_What this task involves:_ Arrange the lines from the one containing "You are a GUI" through the one containing "info@avvocatoinprimafila.it (239, 27)", both included, as a numbered list, leaving out any blank lines.

_Supplied records:_

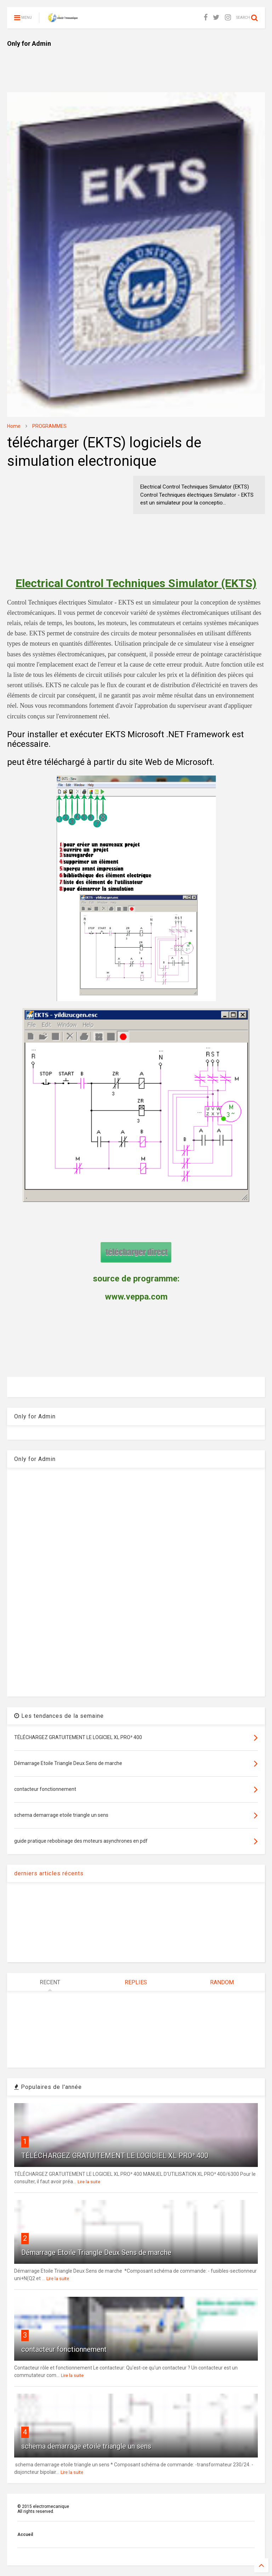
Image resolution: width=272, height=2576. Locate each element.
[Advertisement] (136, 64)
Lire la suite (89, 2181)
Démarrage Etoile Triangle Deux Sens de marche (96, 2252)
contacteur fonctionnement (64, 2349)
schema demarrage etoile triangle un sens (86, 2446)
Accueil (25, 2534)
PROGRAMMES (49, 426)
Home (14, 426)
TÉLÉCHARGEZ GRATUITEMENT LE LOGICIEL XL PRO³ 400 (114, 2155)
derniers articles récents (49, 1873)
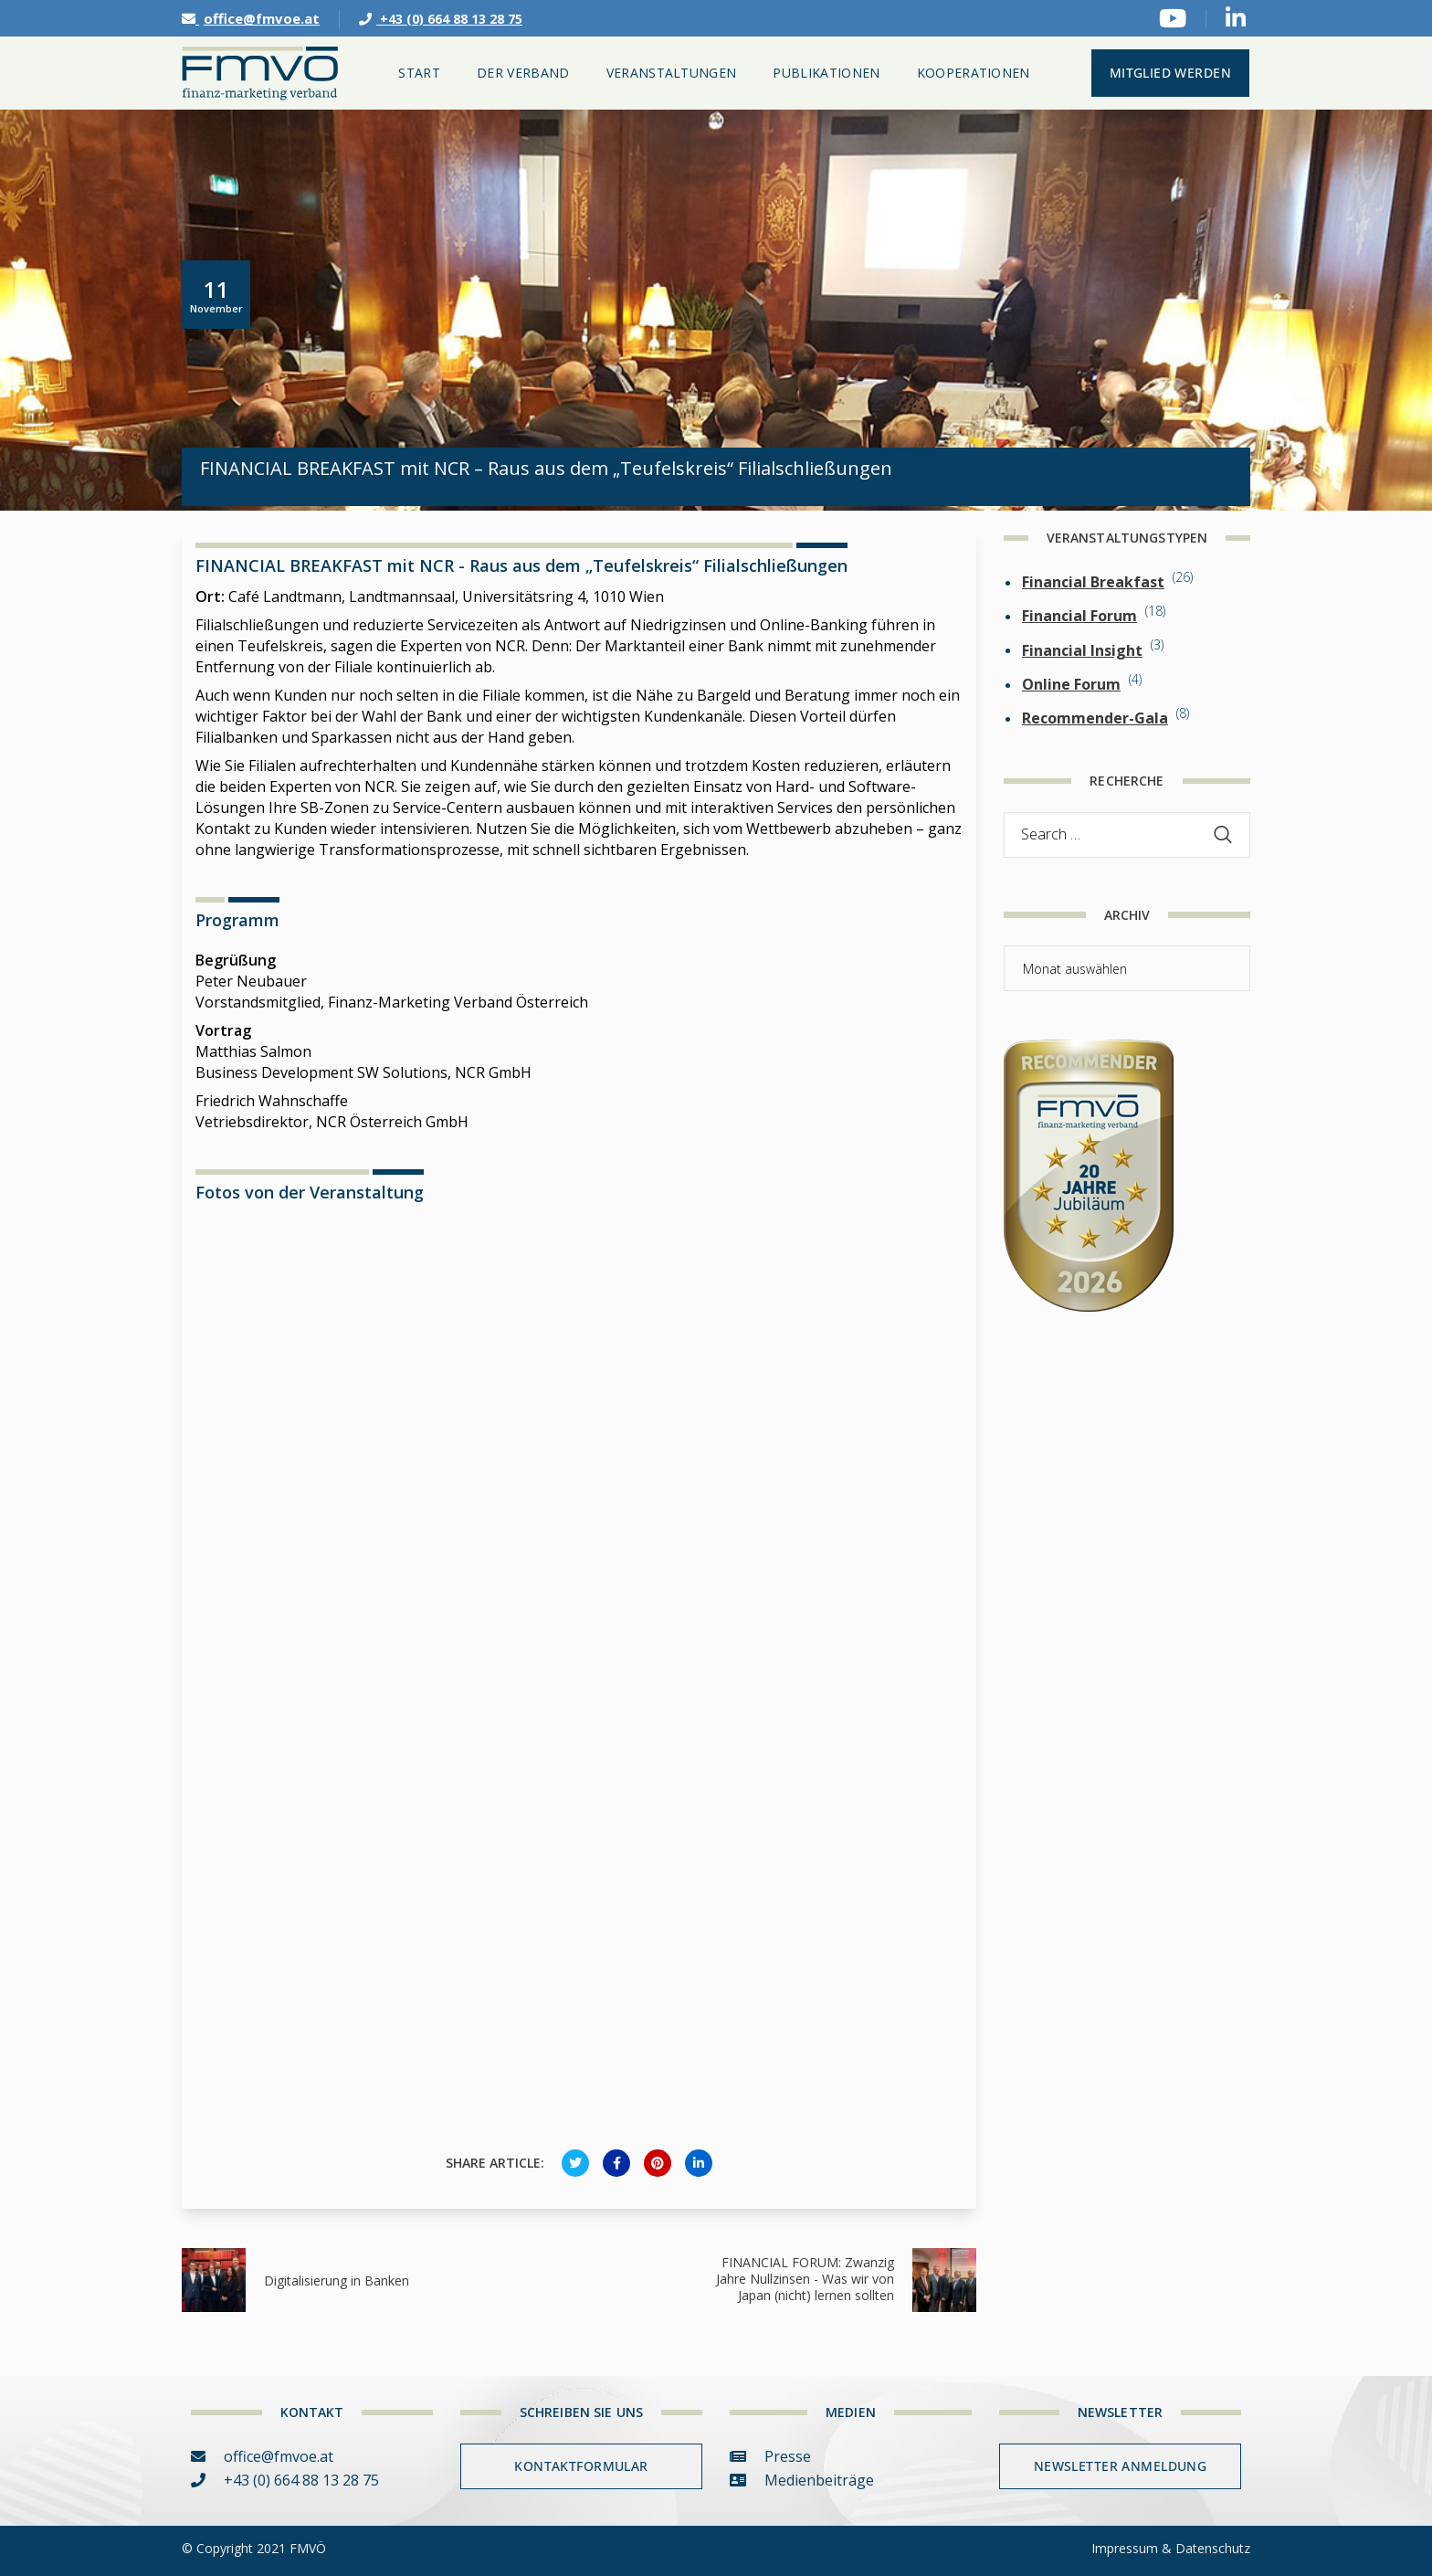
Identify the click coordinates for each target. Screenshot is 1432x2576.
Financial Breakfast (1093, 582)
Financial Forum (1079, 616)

---

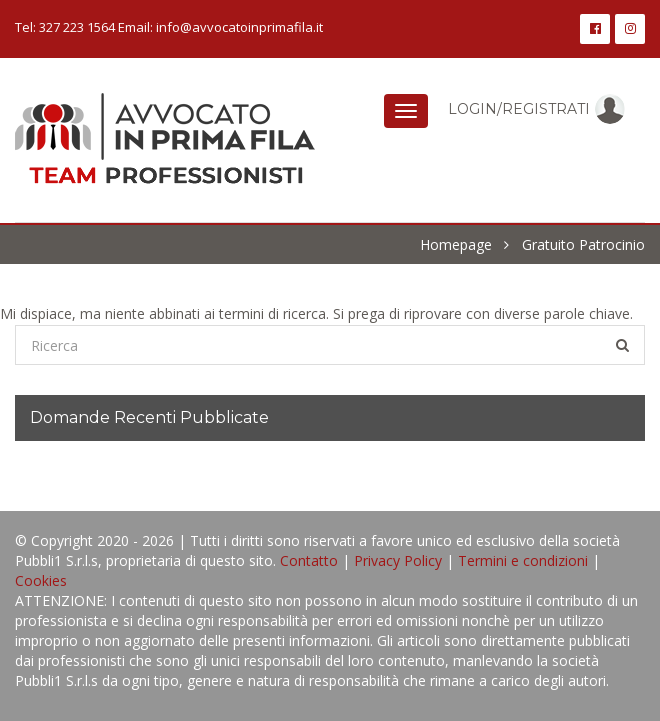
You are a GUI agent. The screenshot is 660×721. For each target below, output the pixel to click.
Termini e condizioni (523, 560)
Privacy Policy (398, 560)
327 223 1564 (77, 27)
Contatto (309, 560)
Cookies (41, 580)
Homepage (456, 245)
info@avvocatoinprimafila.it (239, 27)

_Written solution:_
1. You are a GUI agent. The screenshot is 660×721. For each target below, output the pixel to click.
2. Termini e condizioni (523, 560)
3. Privacy Policy (398, 560)
4. 327 223 1564 (77, 27)
5. Contatto (309, 560)
6. Cookies (41, 580)
7. Homepage (456, 245)
8. info@avvocatoinprimafila.it (239, 27)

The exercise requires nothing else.